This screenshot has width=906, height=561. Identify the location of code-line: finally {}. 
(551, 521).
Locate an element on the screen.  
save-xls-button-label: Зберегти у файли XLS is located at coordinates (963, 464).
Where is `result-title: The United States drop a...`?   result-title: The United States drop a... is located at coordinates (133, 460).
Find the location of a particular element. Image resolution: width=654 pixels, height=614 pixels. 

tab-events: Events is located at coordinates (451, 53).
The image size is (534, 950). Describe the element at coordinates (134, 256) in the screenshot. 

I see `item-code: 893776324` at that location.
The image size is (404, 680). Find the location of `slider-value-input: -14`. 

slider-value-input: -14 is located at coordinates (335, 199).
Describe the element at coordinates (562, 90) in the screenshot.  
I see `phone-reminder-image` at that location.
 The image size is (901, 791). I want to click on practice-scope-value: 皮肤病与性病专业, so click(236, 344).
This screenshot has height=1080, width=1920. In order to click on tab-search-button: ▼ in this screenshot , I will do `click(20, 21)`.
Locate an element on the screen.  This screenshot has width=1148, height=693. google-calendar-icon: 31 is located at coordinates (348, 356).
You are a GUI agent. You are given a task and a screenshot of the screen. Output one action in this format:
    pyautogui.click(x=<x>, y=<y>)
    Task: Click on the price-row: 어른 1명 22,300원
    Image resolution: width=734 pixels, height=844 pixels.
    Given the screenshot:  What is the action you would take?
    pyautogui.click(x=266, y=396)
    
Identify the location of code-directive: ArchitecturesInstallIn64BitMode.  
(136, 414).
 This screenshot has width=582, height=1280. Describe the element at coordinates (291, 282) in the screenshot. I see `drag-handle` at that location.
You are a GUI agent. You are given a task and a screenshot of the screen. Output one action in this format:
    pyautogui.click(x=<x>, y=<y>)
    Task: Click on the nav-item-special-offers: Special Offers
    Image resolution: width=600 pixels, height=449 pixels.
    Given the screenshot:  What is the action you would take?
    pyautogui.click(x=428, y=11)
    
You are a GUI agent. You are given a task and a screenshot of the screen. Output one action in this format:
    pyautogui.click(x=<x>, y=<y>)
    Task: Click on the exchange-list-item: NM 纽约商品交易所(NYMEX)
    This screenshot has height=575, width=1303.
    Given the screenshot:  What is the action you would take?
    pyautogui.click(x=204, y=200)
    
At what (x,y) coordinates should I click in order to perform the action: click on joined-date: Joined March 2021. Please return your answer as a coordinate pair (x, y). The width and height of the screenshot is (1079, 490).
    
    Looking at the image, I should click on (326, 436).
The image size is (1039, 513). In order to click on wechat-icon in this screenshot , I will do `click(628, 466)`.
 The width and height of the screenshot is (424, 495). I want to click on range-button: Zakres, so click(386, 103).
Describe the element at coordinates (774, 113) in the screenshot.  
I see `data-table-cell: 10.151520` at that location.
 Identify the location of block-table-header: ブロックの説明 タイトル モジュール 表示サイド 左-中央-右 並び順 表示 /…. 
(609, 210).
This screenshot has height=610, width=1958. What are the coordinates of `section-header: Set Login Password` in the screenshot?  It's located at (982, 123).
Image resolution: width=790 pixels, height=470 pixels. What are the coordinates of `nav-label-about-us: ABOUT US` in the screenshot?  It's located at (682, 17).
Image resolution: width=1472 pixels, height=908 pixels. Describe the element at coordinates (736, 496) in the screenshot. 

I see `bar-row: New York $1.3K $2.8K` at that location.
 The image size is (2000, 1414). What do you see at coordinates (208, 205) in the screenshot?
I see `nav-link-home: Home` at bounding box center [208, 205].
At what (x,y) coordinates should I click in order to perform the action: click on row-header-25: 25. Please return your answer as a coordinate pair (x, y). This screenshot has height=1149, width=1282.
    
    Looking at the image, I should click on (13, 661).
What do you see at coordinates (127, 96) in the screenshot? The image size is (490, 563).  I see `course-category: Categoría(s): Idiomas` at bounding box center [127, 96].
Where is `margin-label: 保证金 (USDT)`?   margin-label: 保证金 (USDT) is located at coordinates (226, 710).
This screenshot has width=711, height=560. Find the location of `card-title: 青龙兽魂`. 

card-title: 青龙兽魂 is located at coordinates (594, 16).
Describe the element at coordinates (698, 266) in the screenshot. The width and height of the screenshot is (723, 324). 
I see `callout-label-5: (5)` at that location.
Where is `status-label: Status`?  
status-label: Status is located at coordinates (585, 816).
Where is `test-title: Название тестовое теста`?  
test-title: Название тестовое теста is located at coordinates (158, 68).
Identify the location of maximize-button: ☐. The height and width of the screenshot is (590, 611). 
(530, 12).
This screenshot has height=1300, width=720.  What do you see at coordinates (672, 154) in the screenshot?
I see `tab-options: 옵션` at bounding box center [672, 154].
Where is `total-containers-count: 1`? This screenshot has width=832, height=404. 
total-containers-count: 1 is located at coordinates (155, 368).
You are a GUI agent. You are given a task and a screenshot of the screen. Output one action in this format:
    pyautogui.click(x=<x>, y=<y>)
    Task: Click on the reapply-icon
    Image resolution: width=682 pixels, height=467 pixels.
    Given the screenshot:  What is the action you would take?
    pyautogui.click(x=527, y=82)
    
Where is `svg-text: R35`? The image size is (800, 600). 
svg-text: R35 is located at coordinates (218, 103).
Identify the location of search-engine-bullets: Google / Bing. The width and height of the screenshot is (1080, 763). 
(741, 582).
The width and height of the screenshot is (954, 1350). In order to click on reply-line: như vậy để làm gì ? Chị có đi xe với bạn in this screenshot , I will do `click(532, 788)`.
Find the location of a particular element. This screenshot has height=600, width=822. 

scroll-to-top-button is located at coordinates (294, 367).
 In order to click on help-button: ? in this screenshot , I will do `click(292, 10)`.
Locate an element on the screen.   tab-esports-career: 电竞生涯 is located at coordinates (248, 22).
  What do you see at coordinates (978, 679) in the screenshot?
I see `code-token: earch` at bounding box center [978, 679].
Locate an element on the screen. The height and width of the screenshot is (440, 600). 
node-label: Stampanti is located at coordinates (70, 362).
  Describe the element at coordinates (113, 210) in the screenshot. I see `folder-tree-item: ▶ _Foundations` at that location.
____
▸ YOUR GOAL: Reproduce all of the rows above, changing each instance of "Locate an element on the screen" to "Find an element on the screen" and leaving everything else as it stands.

▸ TASK RESULT:
This screenshot has width=906, height=561. Identify the location of code-line: finally {}. 
(551, 521).
Find an element on the screen.  
save-xls-button-label: Зберегти у файли XLS is located at coordinates (963, 464).
Where is `result-title: The United States drop a...`?   result-title: The United States drop a... is located at coordinates (133, 460).
Find the location of a particular element. Image resolution: width=654 pixels, height=614 pixels. 

tab-events: Events is located at coordinates (451, 53).
The image size is (534, 950). Describe the element at coordinates (134, 256) in the screenshot. 

I see `item-code: 893776324` at that location.
The image size is (404, 680). Find the location of `slider-value-input: -14`. 

slider-value-input: -14 is located at coordinates (335, 199).
Describe the element at coordinates (562, 90) in the screenshot.  
I see `phone-reminder-image` at that location.
 The image size is (901, 791). I want to click on practice-scope-value: 皮肤病与性病专业, so click(236, 344).
This screenshot has height=1080, width=1920. In order to click on tab-search-button: ▼ in this screenshot , I will do `click(20, 21)`.
Find an element on the screen.  This screenshot has width=1148, height=693. google-calendar-icon: 31 is located at coordinates (348, 356).
You are a GUI agent. You are given a task and a screenshot of the screen. Output one action in this format:
    pyautogui.click(x=<x>, y=<y>)
    Task: Click on the price-row: 어른 1명 22,300원
    Image resolution: width=734 pixels, height=844 pixels.
    Given the screenshot:  What is the action you would take?
    pyautogui.click(x=266, y=396)
    
Identify the location of code-directive: ArchitecturesInstallIn64BitMode.  
(136, 414).
 This screenshot has width=582, height=1280. Describe the element at coordinates (291, 282) in the screenshot. I see `drag-handle` at that location.
You are a GUI agent. You are given a task and a screenshot of the screen. Output one action in this format:
    pyautogui.click(x=<x>, y=<y>)
    Task: Click on the nav-item-special-offers: Special Offers
    Image resolution: width=600 pixels, height=449 pixels.
    Given the screenshot:  What is the action you would take?
    pyautogui.click(x=428, y=11)
    
You are a GUI agent. You are given a task and a screenshot of the screen. Output one action in this format:
    pyautogui.click(x=<x>, y=<y>)
    Task: Click on the exchange-list-item: NM 纽约商品交易所(NYMEX)
    This screenshot has height=575, width=1303.
    Given the screenshot:  What is the action you would take?
    pyautogui.click(x=204, y=200)
    
At what (x,y) coordinates should I click in order to perform the action: click on joined-date: Joined March 2021. Please return your answer as a coordinate pair (x, y). The width and height of the screenshot is (1079, 490).
    
    Looking at the image, I should click on (326, 436).
The image size is (1039, 513). In order to click on wechat-icon in this screenshot , I will do `click(628, 466)`.
 The width and height of the screenshot is (424, 495). I want to click on range-button: Zakres, so click(386, 103).
Describe the element at coordinates (774, 113) in the screenshot.  
I see `data-table-cell: 10.151520` at that location.
 Identify the location of block-table-header: ブロックの説明 タイトル モジュール 表示サイド 左-中央-右 並び順 表示 /…. 
(609, 210).
This screenshot has height=610, width=1958. What are the coordinates of `section-header: Set Login Password` in the screenshot?  It's located at (982, 123).
Image resolution: width=790 pixels, height=470 pixels. What are the coordinates of `nav-label-about-us: ABOUT US` in the screenshot?  It's located at (682, 17).
Image resolution: width=1472 pixels, height=908 pixels. Describe the element at coordinates (736, 496) in the screenshot. 

I see `bar-row: New York $1.3K $2.8K` at that location.
 The image size is (2000, 1414). What do you see at coordinates (208, 205) in the screenshot?
I see `nav-link-home: Home` at bounding box center [208, 205].
At what (x,y) coordinates should I click in order to perform the action: click on row-header-25: 25. Please return your answer as a coordinate pair (x, y). This screenshot has height=1149, width=1282.
    
    Looking at the image, I should click on (13, 661).
What do you see at coordinates (127, 96) in the screenshot? The image size is (490, 563).  I see `course-category: Categoría(s): Idiomas` at bounding box center [127, 96].
Where is `margin-label: 保证金 (USDT)`?   margin-label: 保证金 (USDT) is located at coordinates (226, 710).
This screenshot has width=711, height=560. Find the location of `card-title: 青龙兽魂`. 

card-title: 青龙兽魂 is located at coordinates (594, 16).
Describe the element at coordinates (698, 266) in the screenshot. The width and height of the screenshot is (723, 324). 
I see `callout-label-5: (5)` at that location.
Where is `status-label: Status`?  
status-label: Status is located at coordinates (585, 816).
Where is `test-title: Название тестовое теста`?  
test-title: Название тестовое теста is located at coordinates (158, 68).
Identify the location of maximize-button: ☐. The height and width of the screenshot is (590, 611). 
(530, 12).
This screenshot has height=1300, width=720.  What do you see at coordinates (672, 154) in the screenshot?
I see `tab-options: 옵션` at bounding box center [672, 154].
Where is `total-containers-count: 1`? This screenshot has width=832, height=404. 
total-containers-count: 1 is located at coordinates (155, 368).
You are a GUI agent. You are given a task and a screenshot of the screen. Output one action in this format:
    pyautogui.click(x=<x>, y=<y>)
    Task: Click on the reapply-icon
    Image resolution: width=682 pixels, height=467 pixels.
    Given the screenshot:  What is the action you would take?
    pyautogui.click(x=527, y=82)
    
Where is `svg-text: R35`? The image size is (800, 600). 
svg-text: R35 is located at coordinates (218, 103).
Identify the location of search-engine-bullets: Google / Bing. The width and height of the screenshot is (1080, 763). 
(741, 582).
The width and height of the screenshot is (954, 1350). In order to click on reply-line: như vậy để làm gì ? Chị có đi xe với bạn in this screenshot , I will do `click(532, 788)`.
Find the location of a particular element. This screenshot has height=600, width=822. 

scroll-to-top-button is located at coordinates (294, 367).
 In order to click on help-button: ? in this screenshot , I will do `click(292, 10)`.
Find an element on the screen.   tab-esports-career: 电竞生涯 is located at coordinates (248, 22).
  What do you see at coordinates (978, 679) in the screenshot?
I see `code-token: earch` at bounding box center [978, 679].
Find an element on the screen. The height and width of the screenshot is (440, 600). 
node-label: Stampanti is located at coordinates (70, 362).
  Describe the element at coordinates (113, 210) in the screenshot. I see `folder-tree-item: ▶ _Foundations` at that location.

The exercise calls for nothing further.